» THE PROBLEM: Translate this sentence from the text on Deleuze and architecture into Spanish: "For these architects the book’s emphasis on program and diagram unlocks a set of new tools for practice."
** BEGIN DOCUMENT **
No single text has been more influential on the practice of architecture over the last twenty years than Gilles Deleuze and Felix Guattari’s A Thousand Plateaus, volume two of Capitalism and Schizophrenia, translated into English by Brian Massumi in 1987. Since its North American reception there have been two major interpretations of their work within Architectural education and practice, one primarily formal, and the emphasizing other operative dimensions of architecture.

The formal line of interpretation was intensified by Tom Conley’s 1993 translation of The Fold, which deals directly with both baroque architecture and the work of young architect, Bernard Cache. This work stimulated many new formal investigations in architectural practice. A Thousand Plateaus, which had already introduced the concept of the fold to English audiences augments this concept with a much more diverse palette of forms and formal strategies.

By the early 1990s, architects and landscape architects had already taken up a more sympathetic reading of A thousand Plateaus, as a practical tool to understand architecture as operational rather than representational, or signifying. In this trajectory Deleuze forms the foundation for the call for projective practice instead of critical theory in the work of Stan Allen, James Corner, Sanford Kwinter, Alejandro Zaero-Paolo and many others. For these architects the book’s emphasis on program and diagram unlocks a set of new tools for practice.
** END DOCUMENT **
** BEGIN RECORD SET **
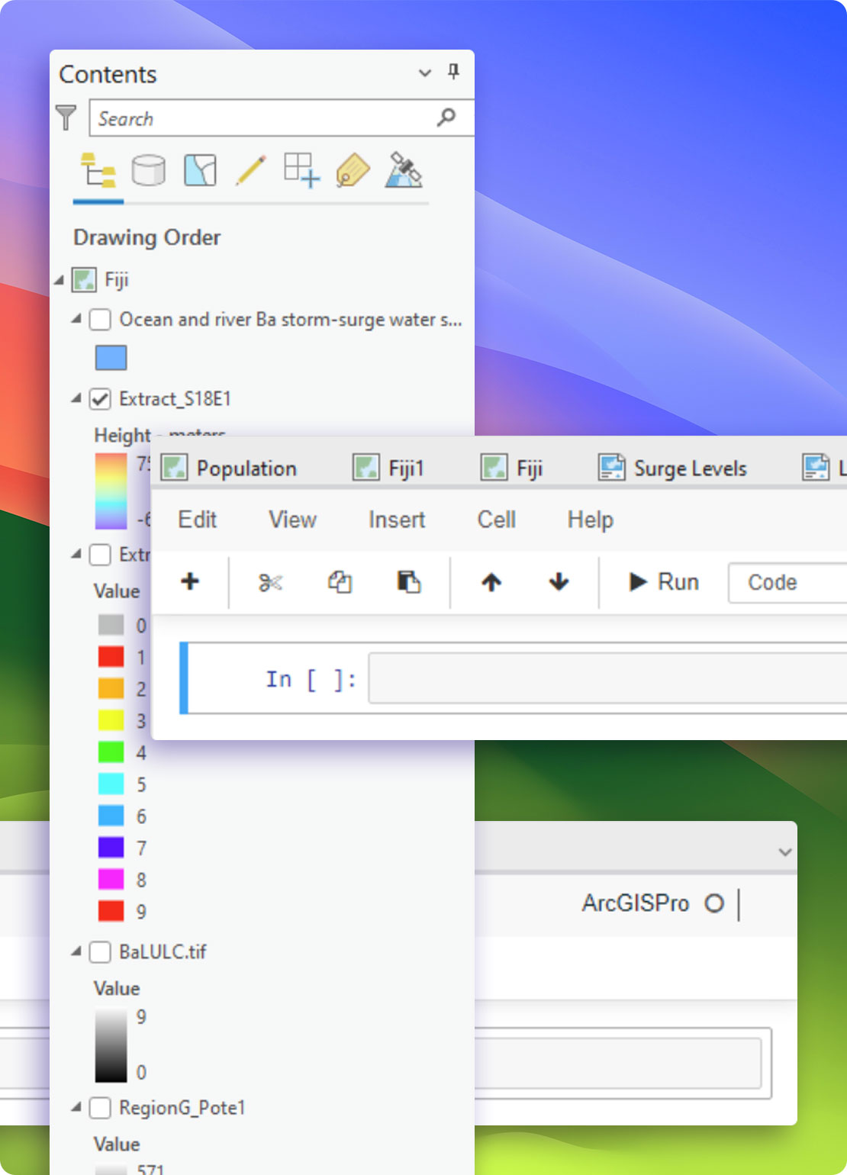Open the List By Editing pencil icon
Viewport: 847px width, 1175px height.
click(x=251, y=170)
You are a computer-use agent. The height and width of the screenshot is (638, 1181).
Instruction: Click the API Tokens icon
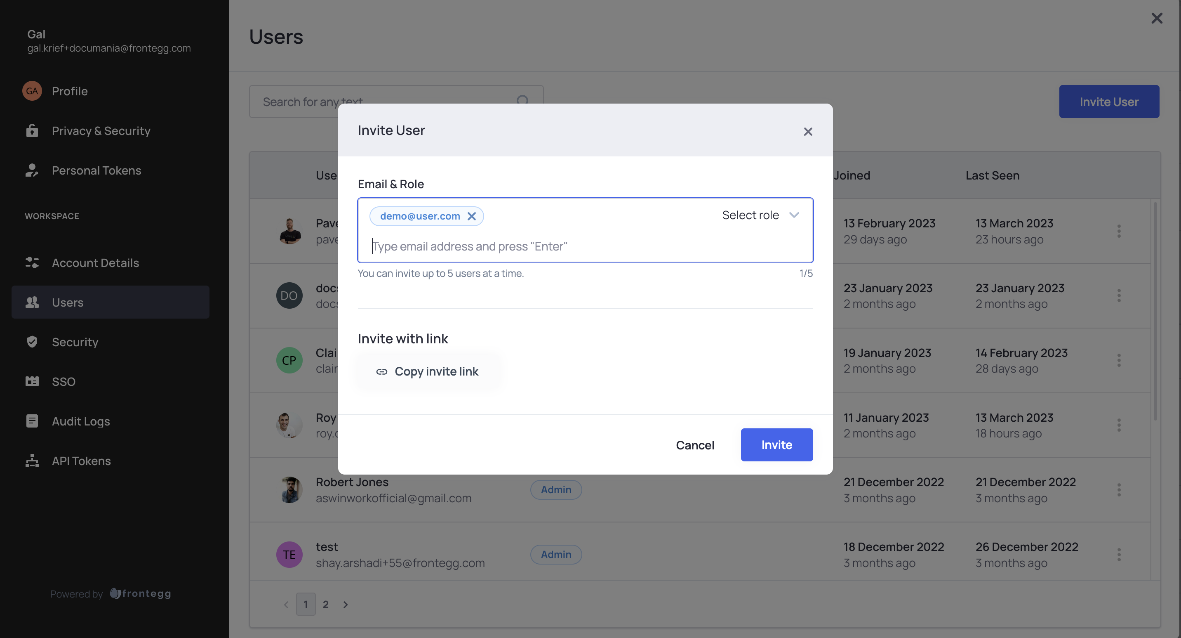point(32,460)
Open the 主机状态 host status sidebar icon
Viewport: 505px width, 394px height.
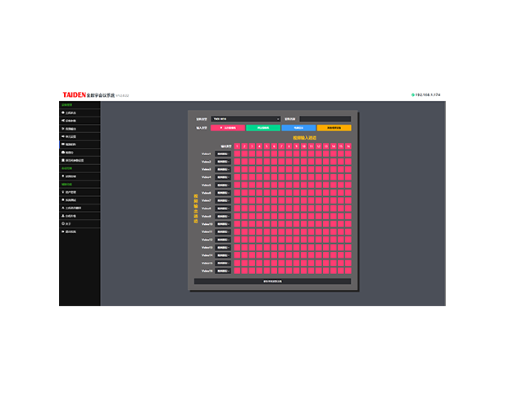63,113
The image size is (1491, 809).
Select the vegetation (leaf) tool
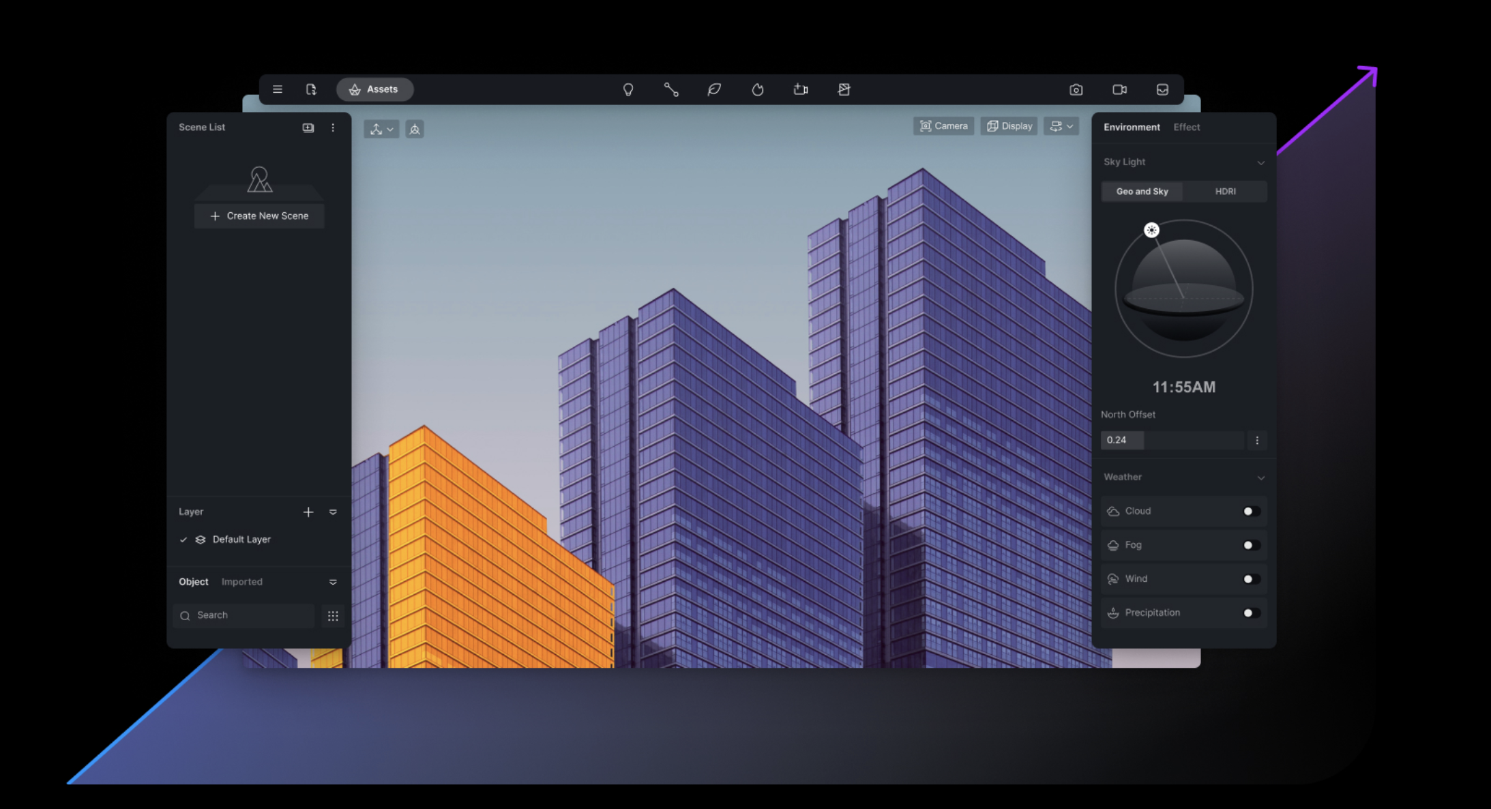click(x=714, y=89)
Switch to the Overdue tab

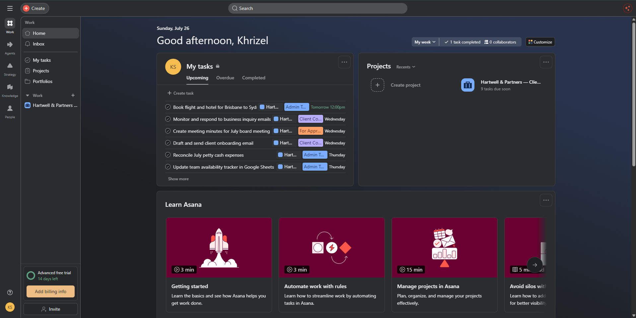point(225,78)

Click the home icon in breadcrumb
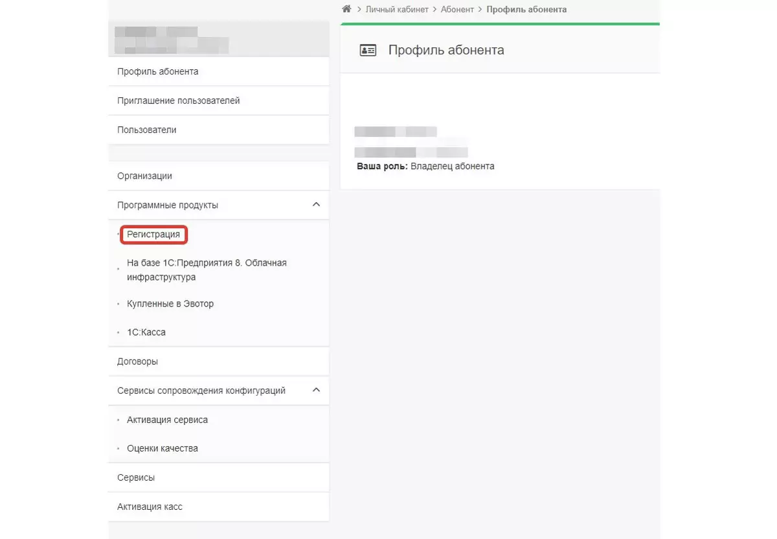click(346, 9)
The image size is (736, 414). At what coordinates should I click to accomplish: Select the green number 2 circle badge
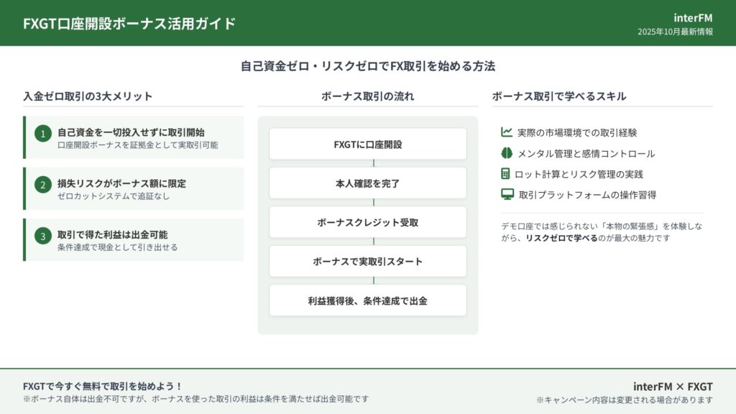click(43, 185)
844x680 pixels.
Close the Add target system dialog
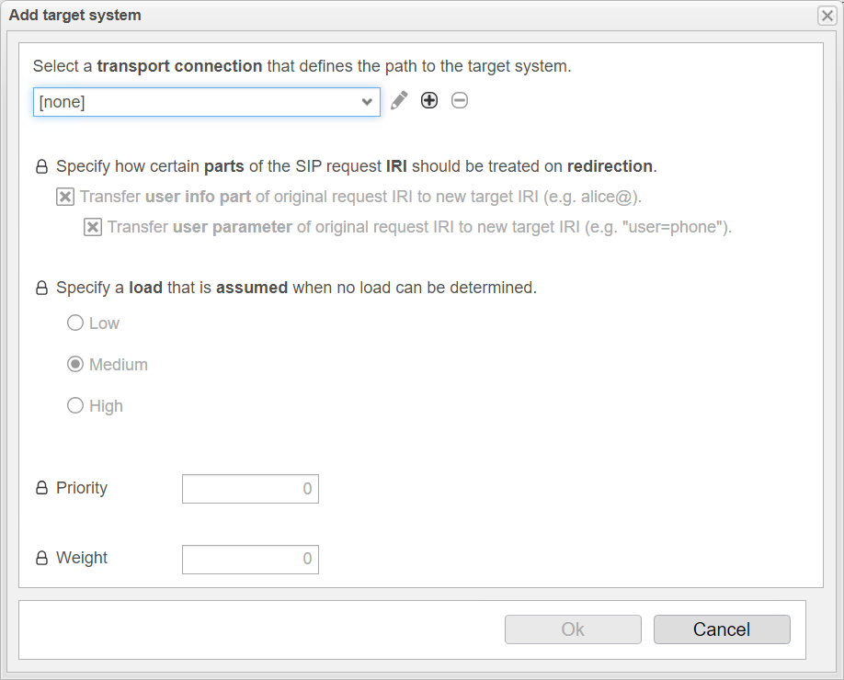click(x=826, y=15)
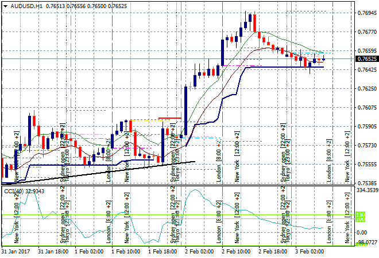Click the divider above CCI subwindow
This screenshot has height=258, width=379.
(172, 185)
** END RECORD SET **
» ANSWER FOR THE TASK: Para estos arquitectos, el énfasis del libro en el programa y el diagrama abre un conjunto de nuevas herramientas para la práctica.